ZITIERTER TEXTAUSZUG:
◆ ◆ ◆ ◆

Das Recht von Geschwistern, nicht getrennt zu werden, ist nun im „alten“ Zivilgesetzbuch verankert

Das Gesetz vom 20. Mai 2021 zur Abänderung des alten Zivilgesetzbuches in Bezug auf die persönlichen Bindungen zwischen Geschwistern räumt diesen nun ausdrücklich das Recht ein, auch nach einer Trennung der Eltern oder im Fall einer Unterbringung im Rahmen einer Jugendschutzmaßnahme, zusammenzubleiben. Nur wenn das Kindeswohl es erfordert, wird dieses Recht nicht ausgeübt und es kann eine andere Regelung getroffen werden. Aber auch in diesem Fall muss der persönliche Kontakt zwischen den Geschwistern aufrechterhalten bleiben.

Die neuen gesetzlichen Bestimmungen sollen dafür Sorge tragen, dass die Geschwister möglichst gemeinsam aufwachsen oder zumindest in Kontakt mir einander bleiben. Obwohl dies auf den ersten Blick naheliegend erscheinen mag, ist es in der Praxis häufig so, dass Kinder aus derselben Familie nach der Trennung der Eltern oder nach einer Unterbringung im Rahmen einer Jugendschutzmaßnahme getrennt aufwachsen müssen. Dies wollte der Gesetzgeber mit dem Gesetz vom 20. Mai 2021, mit dem u.a. ein völlig neues Kapitel „Geschwister“ in das Zivilgesetzbuch eingefügt wurde, künftig vermeiden.

 

Ein neues Kapitel „Geschwister“ im Zivilgesetzbuch

In diesem Kapitel befindet sich nun der Artikel 387septiesdecies, welcher Folgendes vorsieht: „Minderjährige Geschwister haben das Recht, nicht getrennt zu werden. Dieses Recht muss im Interesse des jeweiligen Kindes beurteilt werden. Erfordert es das Kindeswohl, dass von diesem Recht kein Gebrauch gemacht wird, bemühen sich die Eltern, Pflegeeltern, das Gericht und die zuständige Behörde um die Aufrechterhaltung des persönlichen Kontaktes zwischen dem Kind und jedem seiner Geschwister, es sei denn, dass dieser Kontakt ebenfalls nicht im Interesse des Kindes ist.

Artikel 387sexiesdecies fügt hinzu, dass Kinder, die gemeinsam in einer Familie aufgewachsen sind und untereinander eine emotionale Bindung aufgebaut haben, biologischen Geschwistern gleichgestellt sind.

◆ ◆ ◆ ◆

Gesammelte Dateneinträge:
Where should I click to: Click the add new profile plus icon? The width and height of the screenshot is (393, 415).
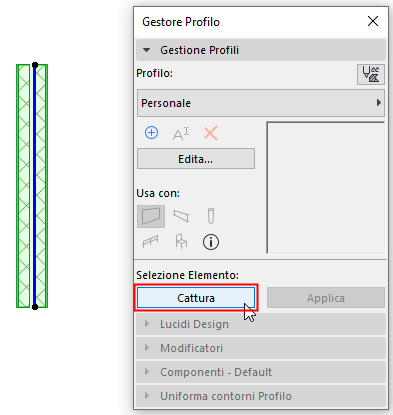point(151,133)
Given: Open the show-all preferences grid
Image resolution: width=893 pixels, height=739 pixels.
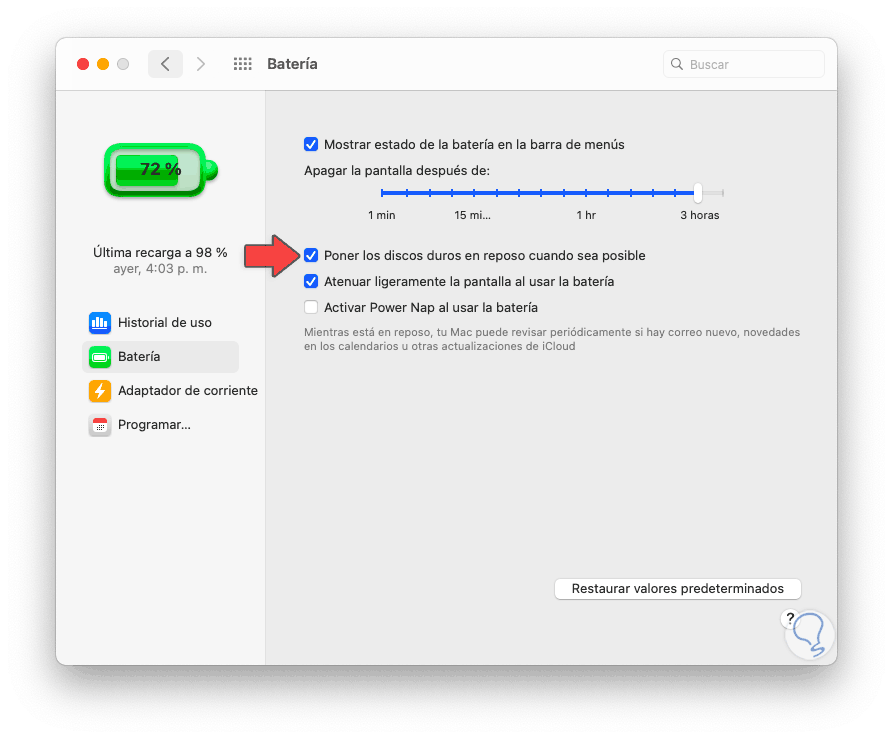Looking at the screenshot, I should tap(242, 64).
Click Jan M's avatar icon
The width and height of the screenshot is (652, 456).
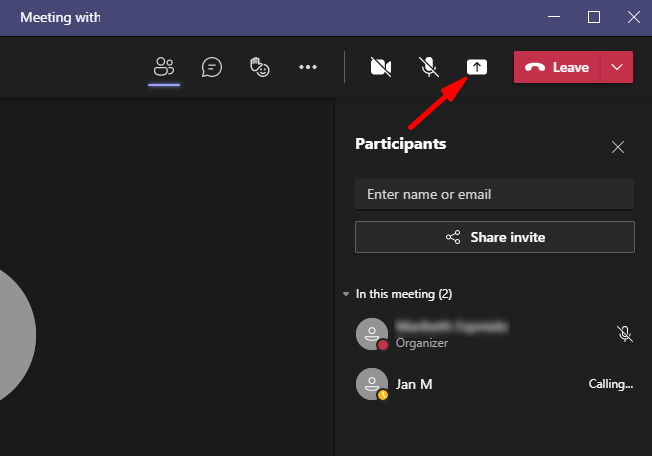pos(372,384)
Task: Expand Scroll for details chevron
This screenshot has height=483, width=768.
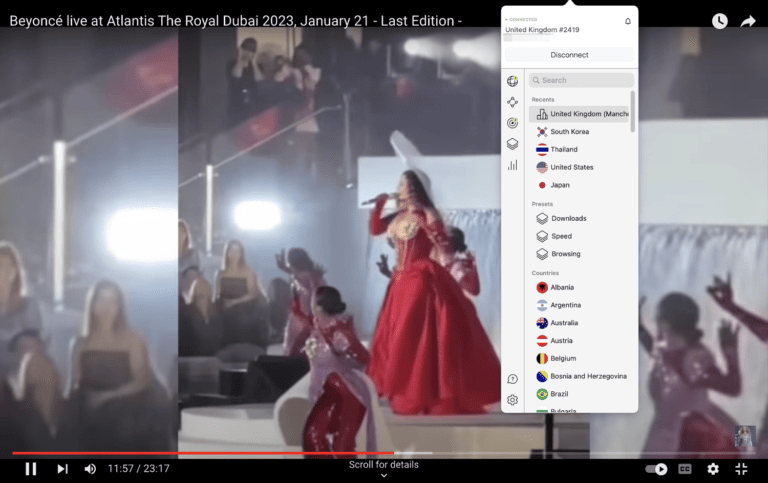Action: (384, 476)
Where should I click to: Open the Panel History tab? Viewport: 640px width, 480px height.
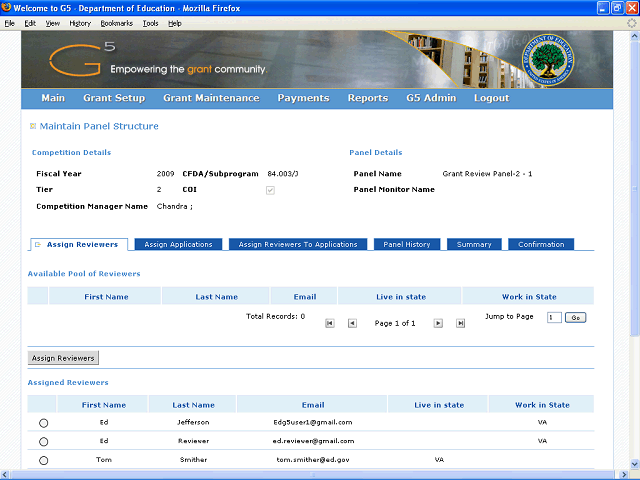pyautogui.click(x=406, y=245)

◆ ◆ ◆ ◆

ARBEITSANWEISUNGEN:
1: Geben Sie bitte den Abschnitt aus dem Text zum Geschwisterrecht von „Das Gesetz vom“ bis „Geschwistern aufrechterhalten bleiben.“ wortgetreu wieder.
2: Erläutern Sie in ein bis drei Sätzen, weshalb der Gesetzgeber laut dem Text zum Geschwisterrecht das Gesetz vom 20. Mai 2021 geschaffen hat.
Die Einträge spielen hierbei keine Rolle.

ANTWORTEN IM EINZELNEN:
1:
Das Gesetz vom 20. Mai 2021 zur Abänderung des alten Zivilgesetzbuches in Bezug auf die persönlichen Bindungen zwischen Geschwistern räumt diesen nun ausdrücklich das Recht ein, auch nach einer Trennung der Eltern oder im Fall einer Unterbringung im Rahmen einer Jugendschutzmaßnahme, zusammenzubleiben. Nur wenn das Kindeswohl es erfordert, wird dieses Recht nicht ausgeübt und es kann eine andere Regelung getroffen werden. Aber auch in diesem Fall muss der persönliche Kontakt zwischen den Geschwistern aufrechterhalten bleiben.

2: In der Praxis müssen Kinder aus derselben Familie häufig getrennt aufwachsen, nachdem sich die Eltern getrennt haben oder nachdem sie im Rahmen einer Jugendschutzmaßnahme untergebracht wurden. Das wollte der Gesetzgeber künftig vermeiden. Die neuen Bestimmungen sollen deshalb dafür sorgen, dass Geschwister möglichst gemeinsam aufwachsen oder zumindest miteinander in Kontakt bleiben.